By Joel Schlosberg
“RFK Jr., You’re No JFK” proclaims John Turres in The Wetumpka Herald (Aug. 1). Although “early on, Kennedy was getting a lot of attention and even support, because, well, he’s a Kennedy, and that’s what the family label gets,” Turres doubts that the halo effect will last as Democratic voters find out more about how Robert Francis Kennedy Jr. substantially differs from his uncle John Fitzgerald Kennedy — and, for that matter, Robert F. Kennedy père.
The “Kennedy for me” of JFK’s campaign promised to be “not so doggoned seasoned that he won’t try something new.” In the current decade, new (or even lightly used) tricks are viewed as a menace to the gerontocratic order. As Andy Page noted in a 2021 letter to The Wall Street Journal, few Democrats would still join JFK in championing “the mobility and flow of risk capital from static to more dynamic situations.”
Even radical leftists chide the 69-year-old junior Kennedy’s lack of enthusiasm for reviving similarly senior-citizen-aged programs. Current Affairs magazine’s Lily Sánchez and Nathan J. Robinson berate RFK Jr. for substituting a “delusional faith in the free market” for a Green New Deal, Medicare for All, and “the general policies of social uplift that progressives support.”
Sánchez and Robinson consider RFK Jr.’s description of the economy as combining “a cushy socialism for the rich and this kind of brutal, merciless capitalism for the poor” a too-little-too-late “mimic[ry of Bernie] Sanders’ language of class antagonism.” They should know better, since they are aware that such “language of the populist outsider” draws from Noam Chomsky — who has traced his own view that “the state is there to provide security and support to the interests of the privileged and powerful sectors in society while the rest of the population is left to experience the brutal reality of capitalism” back to Adam Smith. It was the precedent of “bourgeois economists” who shared Smith’s laissez-faire convictions that led Karl Marx to acknowledge in an 1852 letter that “I do not claim to have discovered either the existence of classes in modern society or the struggle between them.”

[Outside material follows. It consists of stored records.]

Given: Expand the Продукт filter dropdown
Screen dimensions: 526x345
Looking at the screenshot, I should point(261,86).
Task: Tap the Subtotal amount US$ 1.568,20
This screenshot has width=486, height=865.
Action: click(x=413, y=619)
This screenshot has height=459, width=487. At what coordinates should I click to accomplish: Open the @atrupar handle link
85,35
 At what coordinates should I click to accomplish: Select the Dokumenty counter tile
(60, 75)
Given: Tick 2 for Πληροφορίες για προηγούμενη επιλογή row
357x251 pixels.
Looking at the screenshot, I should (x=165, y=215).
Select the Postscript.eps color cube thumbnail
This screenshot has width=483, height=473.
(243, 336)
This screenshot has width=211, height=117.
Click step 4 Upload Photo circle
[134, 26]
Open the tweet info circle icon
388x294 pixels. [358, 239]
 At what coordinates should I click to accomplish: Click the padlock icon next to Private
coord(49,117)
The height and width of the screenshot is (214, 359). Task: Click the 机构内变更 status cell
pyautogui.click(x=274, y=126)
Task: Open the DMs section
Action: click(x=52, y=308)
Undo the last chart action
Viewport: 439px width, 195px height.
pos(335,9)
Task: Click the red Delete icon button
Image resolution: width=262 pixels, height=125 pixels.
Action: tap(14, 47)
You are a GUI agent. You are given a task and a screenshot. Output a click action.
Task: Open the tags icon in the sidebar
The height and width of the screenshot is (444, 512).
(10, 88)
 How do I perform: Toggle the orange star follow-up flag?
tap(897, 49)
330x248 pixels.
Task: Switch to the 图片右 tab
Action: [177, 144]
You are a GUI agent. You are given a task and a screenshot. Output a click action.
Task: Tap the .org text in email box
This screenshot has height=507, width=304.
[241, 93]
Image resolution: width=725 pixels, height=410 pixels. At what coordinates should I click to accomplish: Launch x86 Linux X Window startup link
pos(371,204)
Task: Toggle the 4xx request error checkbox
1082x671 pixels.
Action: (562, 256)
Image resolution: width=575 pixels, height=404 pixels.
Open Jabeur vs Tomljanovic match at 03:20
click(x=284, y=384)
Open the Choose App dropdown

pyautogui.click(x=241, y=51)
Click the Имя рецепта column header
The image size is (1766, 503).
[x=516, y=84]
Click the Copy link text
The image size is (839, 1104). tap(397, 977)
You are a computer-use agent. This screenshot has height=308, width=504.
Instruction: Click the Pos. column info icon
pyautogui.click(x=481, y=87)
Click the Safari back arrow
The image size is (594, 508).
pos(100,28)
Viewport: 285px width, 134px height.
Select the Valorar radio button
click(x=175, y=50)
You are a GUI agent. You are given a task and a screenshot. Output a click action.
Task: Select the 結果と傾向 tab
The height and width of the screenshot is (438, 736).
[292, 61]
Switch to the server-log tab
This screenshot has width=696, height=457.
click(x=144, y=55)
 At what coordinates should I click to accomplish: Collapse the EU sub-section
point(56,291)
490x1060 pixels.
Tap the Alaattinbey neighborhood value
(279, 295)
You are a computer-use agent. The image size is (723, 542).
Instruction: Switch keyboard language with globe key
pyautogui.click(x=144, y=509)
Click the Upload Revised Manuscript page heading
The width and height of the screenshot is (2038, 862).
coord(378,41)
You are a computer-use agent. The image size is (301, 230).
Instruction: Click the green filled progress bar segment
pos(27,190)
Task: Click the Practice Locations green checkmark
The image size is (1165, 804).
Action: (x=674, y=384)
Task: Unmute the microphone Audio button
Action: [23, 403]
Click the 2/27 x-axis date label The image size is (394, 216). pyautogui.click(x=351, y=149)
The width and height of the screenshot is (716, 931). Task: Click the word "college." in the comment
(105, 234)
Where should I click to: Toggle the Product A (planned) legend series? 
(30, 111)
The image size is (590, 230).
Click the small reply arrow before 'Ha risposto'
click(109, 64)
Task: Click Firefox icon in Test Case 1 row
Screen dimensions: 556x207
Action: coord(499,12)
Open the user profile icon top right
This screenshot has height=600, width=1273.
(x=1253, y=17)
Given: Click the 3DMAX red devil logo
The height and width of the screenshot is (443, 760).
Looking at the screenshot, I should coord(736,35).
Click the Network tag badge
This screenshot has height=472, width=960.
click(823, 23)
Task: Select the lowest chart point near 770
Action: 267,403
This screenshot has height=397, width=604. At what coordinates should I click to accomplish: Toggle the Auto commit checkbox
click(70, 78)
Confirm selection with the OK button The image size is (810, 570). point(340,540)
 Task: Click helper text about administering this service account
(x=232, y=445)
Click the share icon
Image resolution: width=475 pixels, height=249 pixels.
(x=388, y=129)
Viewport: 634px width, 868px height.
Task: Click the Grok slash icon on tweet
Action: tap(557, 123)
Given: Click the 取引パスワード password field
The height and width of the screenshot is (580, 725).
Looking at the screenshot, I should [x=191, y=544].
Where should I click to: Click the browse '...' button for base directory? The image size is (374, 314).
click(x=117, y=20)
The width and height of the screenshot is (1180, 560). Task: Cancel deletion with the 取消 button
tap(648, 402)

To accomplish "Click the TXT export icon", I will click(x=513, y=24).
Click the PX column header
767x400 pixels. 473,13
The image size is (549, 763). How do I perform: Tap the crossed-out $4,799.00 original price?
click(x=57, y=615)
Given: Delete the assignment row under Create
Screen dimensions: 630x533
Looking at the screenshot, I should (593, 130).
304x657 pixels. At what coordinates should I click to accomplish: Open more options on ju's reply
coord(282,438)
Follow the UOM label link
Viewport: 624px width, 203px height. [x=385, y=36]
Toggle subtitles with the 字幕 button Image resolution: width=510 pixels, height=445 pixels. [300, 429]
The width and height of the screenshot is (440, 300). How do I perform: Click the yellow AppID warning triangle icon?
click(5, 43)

Sánchez and Robinson view “the profit motive of the pharmaceutical, health insurance, and other related industries” as the root of their dysfunction — when in fact it is their scrupulous restraint of trade that enables them to reap revenue while ill-serving the public. (RFK Jr.’s claim that “some corporations don’t want free markets ... they want profits” actually underestimates how antagonistic market competition is to corporate profit.) Rediscovering how class privilege springs from political power would do more to undermine it than dusting off FDR’s New Deal — or JFK’s New Frontier.
New Yorker Joel Schlosberg is a senior news analyst at The William Lloyd Garrison Center for Libertarian Advocacy Journalism.